Whoa! Strong mate, very good


----------



## SteamRod (Oct 1, 2007)

ur abit of a brute mate what is your training split like?

are you close to the 105? limit you are pretty cut too. whats ur height?


----------



## 1adf1 (Jun 15, 2010)

looking good with that shield m8t


----------



## BLUTOS (Mar 5, 2005)

That axle/thick bar lift was king brilliant!


----------



## chris jenkins (Aug 14, 2004)

Thank you very much, my bodyweight is about 98kg at the moment. I'm trying to fill myself out to a full 105 over the next year, I started off training events on a sunday. I have more of my own strongman kit now, so I can train some of the events during the week. i tend to farmers or yoke on leg or back day, I will go light if I feel tired. I tend to go by feel, some days I feel ruined & keep everything really light. I train judo once a week to keep my cardio & general fitness up, people tend to think I'm nuts when I say that but judo keeps my muscles loose & relaxed. If you stiffen up in judo, you will get launched!!! I like to train my deadlifts every 7-10 days, I try to squat everyweek. Crazy as it sounds, I do a lot of heavy pressing on sunday's down at our strongman yard, then the day after I bench press. This has brought my bench up, I did struggle at first but it works for me now. I like to squat one, maybe twice a week depends on my energy levels. For assistance exercises, I tend to do a lot of front squats to help my stones, high bar squats, pause squats, box squats, squats with chains, board deadlifts from 14, 16 & 18 inches. Deficit deadlifts, stiff legged pulls, tons of plyo's sometimes with a weighted vest or ankle weights, kettlebell training for my posterior chain & I find it helps with my sciatica, tons and tons of rows to help my bench, lots of tricep work, incline chest work & the list goes on.................


----------



## 1adf1 (Jun 15, 2010)

chris jenkins said:


> Thank you very much, my bodyweight is about 98kg at the moment. I'm trying to fill myself out to a full 105 over the next year, I started off training events on a sunday. I have more of my own strongman kit now, so I can train some of the events during the week. i tend to farmers or yoke on leg or back day, I will go light if I feel tired. I tend to go by feel, some days I feel ruined & keep everything really light. I train judo once a week to keep my cardio & general fitness up, people tend to think I'm nuts when I say that but judo keeps my muscles loose & relaxed. If you stiffen up in judo, you will get launched!!! I like to train my deadlifts every 7-10 days, I try to squat everyweek. Crazy as it sounds, I do a lot of heavy pressing on sunday's down at our strongman yard, then the day after I bench press. This has brought my bench up, I did struggle at first but it works for me now. I like to squat one, maybe twice a week depends on my energy levels. For assistance exercises, I tend to do a lot of front squats to help my stones, high bar squats, pause squats, box squats, squats with chains, board deadlifts from 14, 16 & 18 inches. Deficit deadlifts, stiff legged pulls, tons of plyo's sometimes with a weighted vest or ankle weights, kettlebell training for my posterior chain & I find it helps with my sciatica, tons and tons of rows to help my bench, lots of tricep work, incline chest work & the list goes on.................
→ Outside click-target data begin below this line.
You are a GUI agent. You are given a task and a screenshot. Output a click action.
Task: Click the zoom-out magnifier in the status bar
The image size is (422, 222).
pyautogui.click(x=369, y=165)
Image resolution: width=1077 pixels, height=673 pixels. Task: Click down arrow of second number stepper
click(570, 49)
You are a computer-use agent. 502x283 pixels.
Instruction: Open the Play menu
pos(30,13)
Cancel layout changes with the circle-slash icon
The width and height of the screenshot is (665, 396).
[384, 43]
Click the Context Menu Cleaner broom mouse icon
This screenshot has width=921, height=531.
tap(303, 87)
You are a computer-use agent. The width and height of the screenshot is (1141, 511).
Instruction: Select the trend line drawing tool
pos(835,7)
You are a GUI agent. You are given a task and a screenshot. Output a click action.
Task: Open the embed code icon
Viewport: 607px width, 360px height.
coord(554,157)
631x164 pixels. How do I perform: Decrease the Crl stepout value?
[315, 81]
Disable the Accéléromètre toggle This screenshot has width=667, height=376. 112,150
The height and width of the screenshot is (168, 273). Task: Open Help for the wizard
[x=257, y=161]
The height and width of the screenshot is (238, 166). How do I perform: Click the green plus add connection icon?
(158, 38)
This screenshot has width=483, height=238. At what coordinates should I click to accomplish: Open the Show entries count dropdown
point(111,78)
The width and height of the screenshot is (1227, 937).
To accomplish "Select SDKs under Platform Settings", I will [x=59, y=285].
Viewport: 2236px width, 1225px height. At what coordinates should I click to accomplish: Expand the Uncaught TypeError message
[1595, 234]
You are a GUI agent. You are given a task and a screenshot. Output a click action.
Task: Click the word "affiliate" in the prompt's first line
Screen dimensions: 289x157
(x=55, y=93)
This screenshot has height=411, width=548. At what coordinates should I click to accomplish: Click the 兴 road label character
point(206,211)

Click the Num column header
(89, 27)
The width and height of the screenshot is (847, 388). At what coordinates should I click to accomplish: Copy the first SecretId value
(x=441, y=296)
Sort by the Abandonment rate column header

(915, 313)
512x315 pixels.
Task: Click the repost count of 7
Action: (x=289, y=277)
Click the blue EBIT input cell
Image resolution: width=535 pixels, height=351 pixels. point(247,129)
how do you get 2 eat in this time lol


----------



## shane89 (Apr 30, 2011)

i would LOVE to have that sort of training supplied to me and it looks like you have a good bunch of guys around you to keep eachother motivated


----------



## SteamRod (Oct 1, 2007)

chris jenkins said:


> Thank you very much, my bodyweight is about 98kg at the moment. I'm trying to fill myself out to a full 105 over the next year, I started off training events on a sunday. I have more of my own strongman kit now, so I can train some of the events during the week. i tend to farmers or yoke on leg or back day, I will go light if I feel tired. I tend to go by feel, some days I feel ruined & keep everything really light. I train judo once a week to keep my cardio & general fitness up, people tend to think I'm nuts when I say that but judo keeps my muscles loose & relaxed. If you stiffen up in judo, you will get launched!!! I like to train my deadlifts every 7-10 days, I try to squat everyweek. Crazy as it sounds, I do a lot of heavy pressing on sunday's down at our strongman yard, then the day after I bench press. This has brought my bench up, I did struggle at first but it works for me now. I like to squat one, maybe twice a week depends on my energy levels. For assistance exercises, I tend to do a lot of front squats to help my stones, high bar squats, pause squats, box squats, squats with chains, board deadlifts from 14, 16 & 18 inches. Deficit deadlifts, stiff legged pulls, tons of plyo's sometimes with a weighted vest or ankle weights, kettlebell training for my posterior chain & I find it helps with my sciatica, tons and tons of rows to help my bench, lots of tricep work, incline chest work & the list goes on.................


Cheers mate, your 350 dead was another monster lift. You could put on another stone, do you not think that would help you in the big lifts? The extra weight might slow you down though...

What sort of plyo work do you do? I am always interested in seeing other SM straining as I have a fair bit of kit to play with now myself and it is alot of fun.


----------



## chris jenkins (Aug 14, 2004)

We do motivate each other Shane, goes a long way when you have to get up early on a sunday morning. It's hard to get my ass in gear at the best of times. Great atmosphere when there is a bunch of us together. Why dont you get some kit and look for a lock up or yard near you. If you have the kit you will soon have some lads interested in giving it a bash!!!

Cheers SteamRod, I'm getting there slowly. I would like to be nice and full at 105kg, the 350kg was a grinder at the bottom  For plyo's I follow a lot of Jonathan Chaimberg's ideas, he's Georges St Pierre's strength & conditioning coach. I like to hit box jumps, plyo push ups, anything and everything. I have got my hands on some hurdles now, so I'm slowly getting used to them.


----------



## standardflexer (Jul 16, 2008)

What you think is the ultimate exercise for strongman mate, clean and press maybe?


----------



## chris jenkins (Aug 14, 2004)

There are so many different events, hard to pick one. You can have somebody who is very strong with static lifts and you can have somebody that is very strong on the events, functional strength is very different to lifting a weight using an olympic bar. As for gym lifts, I would say deadlifts as most events require a strong back & grip.


----------